Conservative pastor E.W. Jackson began his radio program Wednesday with an outraged rant about a rule change that congressional Democrats are proposing that would reverse a headwear ban on the floor of the House of Representatives.

The change would take effect next year, when Democrats resume control of the House and welcome the most racially diverse and most female freshman class in U.S. history, which includes the first two Muslim women to serve in Congress. One of them, Minnesota Democrat Ilhan Omar, wears a hijab, a form of head covering.

“The floor of Congress is now going to look like an Islamic republic,” Jackson said on the show.

Friday morning, Omar shared a story from The Hill about Jackson’s remarks and offered a response of her own.

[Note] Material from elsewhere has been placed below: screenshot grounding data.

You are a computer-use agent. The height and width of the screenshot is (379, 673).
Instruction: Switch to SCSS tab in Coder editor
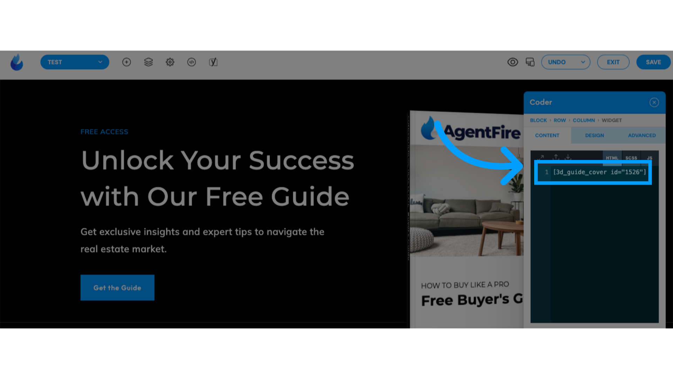coord(631,158)

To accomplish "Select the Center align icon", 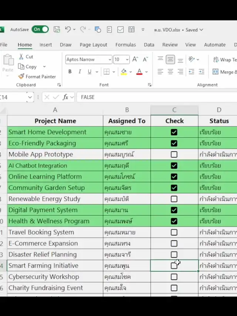I will coord(170,72).
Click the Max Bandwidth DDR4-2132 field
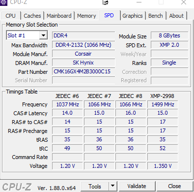 coord(83,45)
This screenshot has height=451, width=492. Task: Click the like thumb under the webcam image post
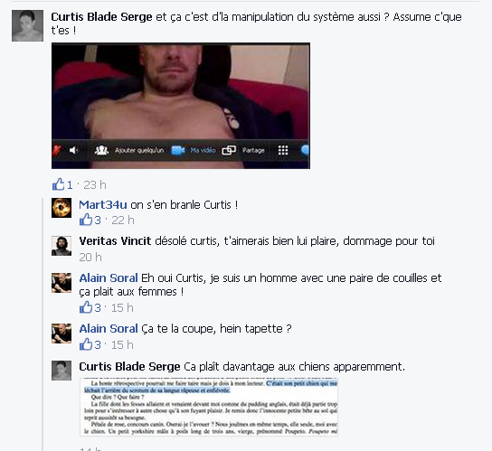[59, 184]
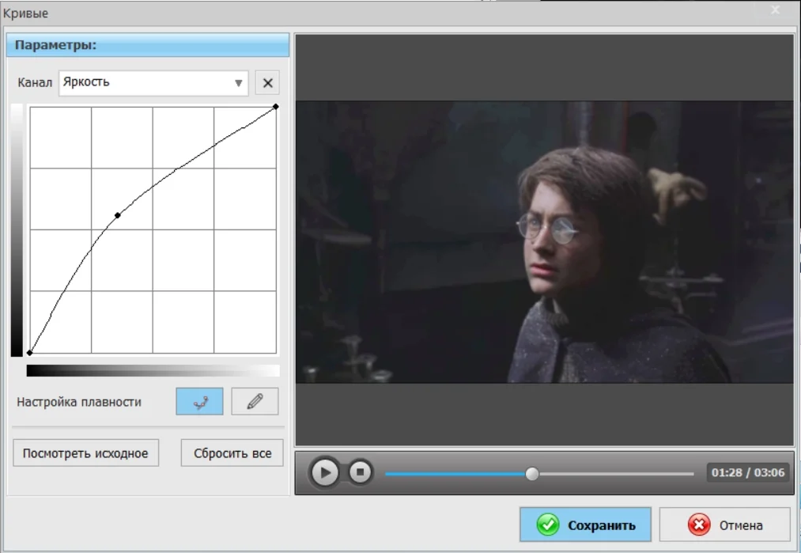Click the X button beside the channel dropdown
Screen dimensions: 801x553
(267, 83)
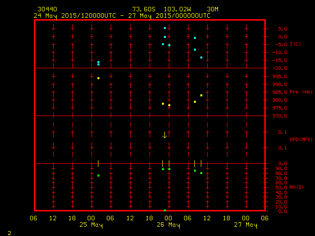Click the lowest green humidity point near 0.0
This screenshot has width=315, height=236.
pyautogui.click(x=165, y=210)
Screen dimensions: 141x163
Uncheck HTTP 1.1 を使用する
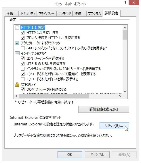click(23, 33)
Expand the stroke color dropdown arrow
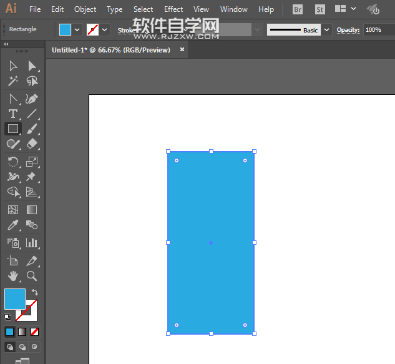 click(105, 29)
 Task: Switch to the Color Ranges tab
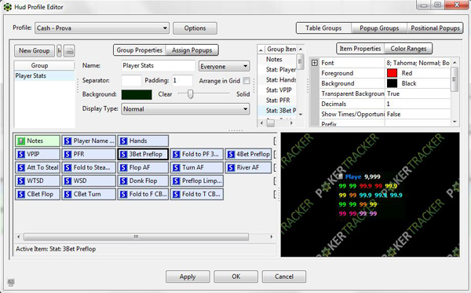click(x=408, y=49)
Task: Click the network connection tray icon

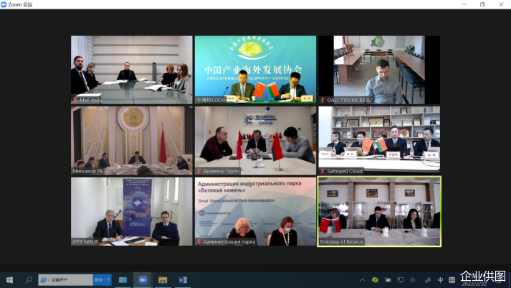Action: pos(400,279)
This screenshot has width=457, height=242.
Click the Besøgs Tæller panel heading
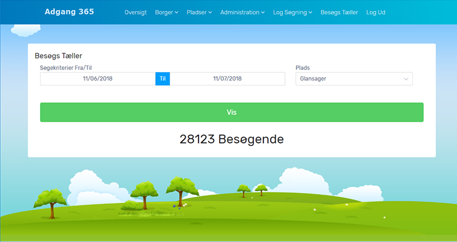coord(59,56)
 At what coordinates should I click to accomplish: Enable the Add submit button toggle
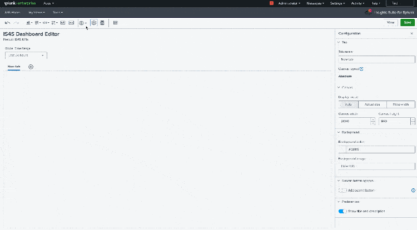click(342, 191)
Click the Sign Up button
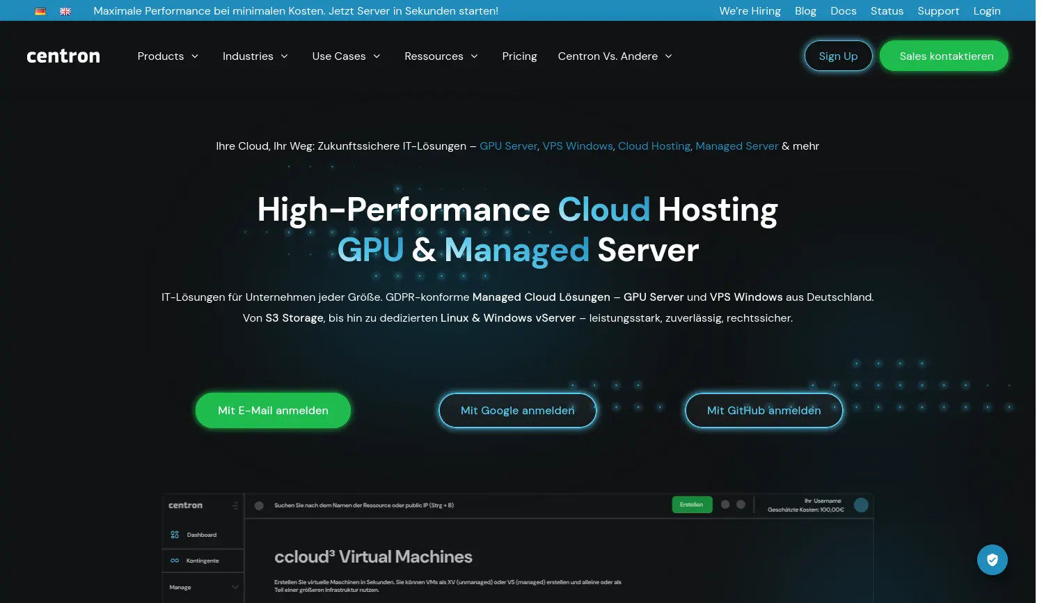The height and width of the screenshot is (603, 1044). 838,56
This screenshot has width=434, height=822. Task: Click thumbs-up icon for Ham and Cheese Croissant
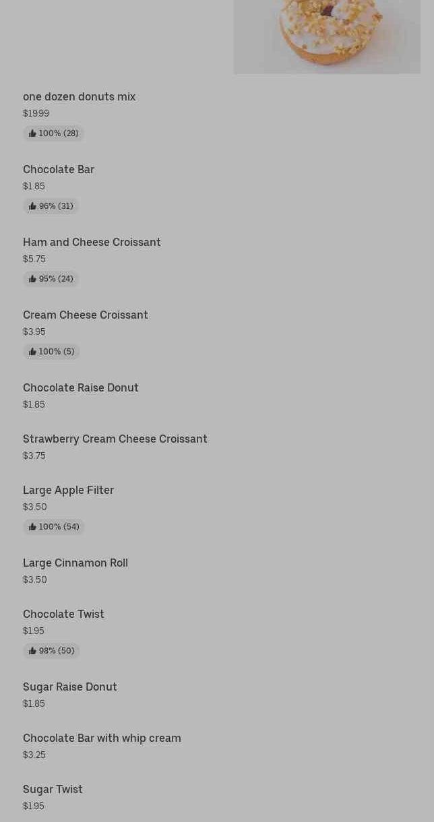click(32, 279)
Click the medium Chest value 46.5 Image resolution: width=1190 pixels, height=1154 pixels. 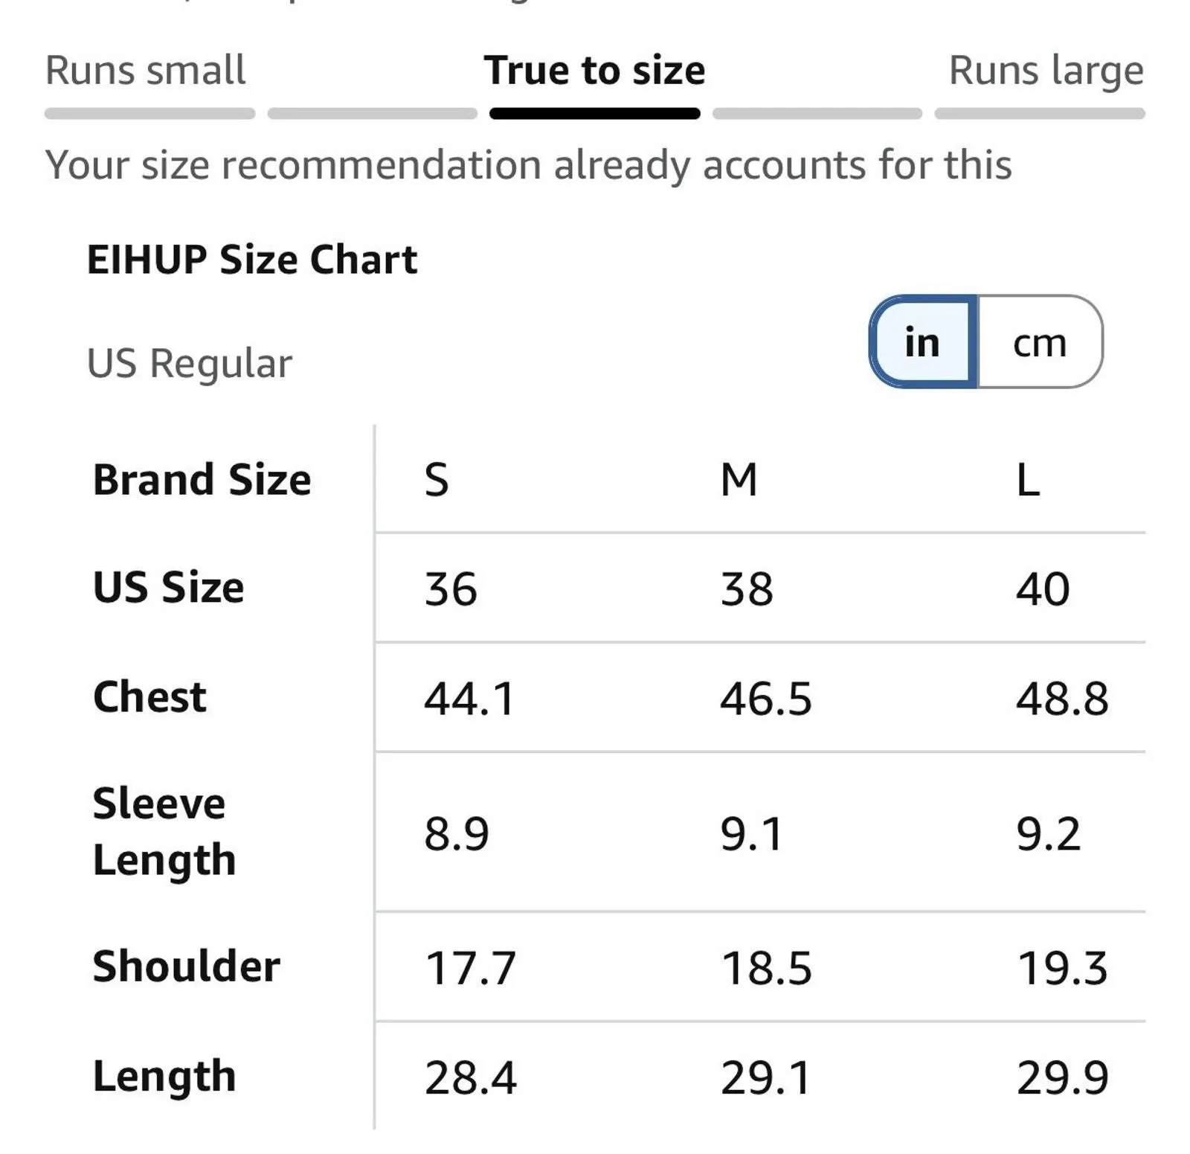coord(766,699)
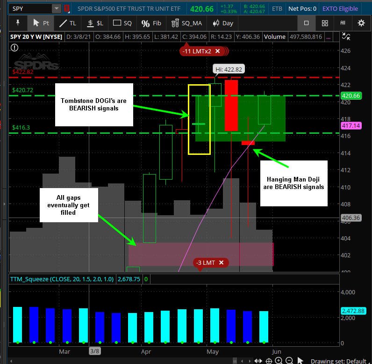The height and width of the screenshot is (364, 372).
Task: Select the Pt pointer tool
Action: coord(41,23)
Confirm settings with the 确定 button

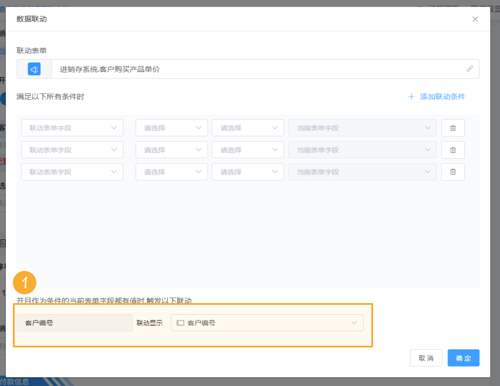tap(463, 357)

“Well sir, the floor of Congress is going to look like America,” she wrote. “And you’re gonna have to just deal.”

The Pew Research Center estimates that there were 3.45 million Muslim Americans living in the United States in 2017, accounting for about 1.1 percent of the overall population. By 2040, the center projects that Muslims will replace Jews as the country’s second-largest religious group after Christians.

Minnesota’s 5th District, where Omar won in November, is the most diverse in the state. Thirty-six percent of the residents there are people of color, and the district has the sixth-highest percentage of millennial voters of all 435 House districts, according to reporting from MPR News. With her victory there last month, Omar claimed multiple “first” titles: the first woman of color to represent Minnesota in Congress; and the first Muslim refugee, first Somali American and first hijab-wearing Muslim woman to be elected to Congress.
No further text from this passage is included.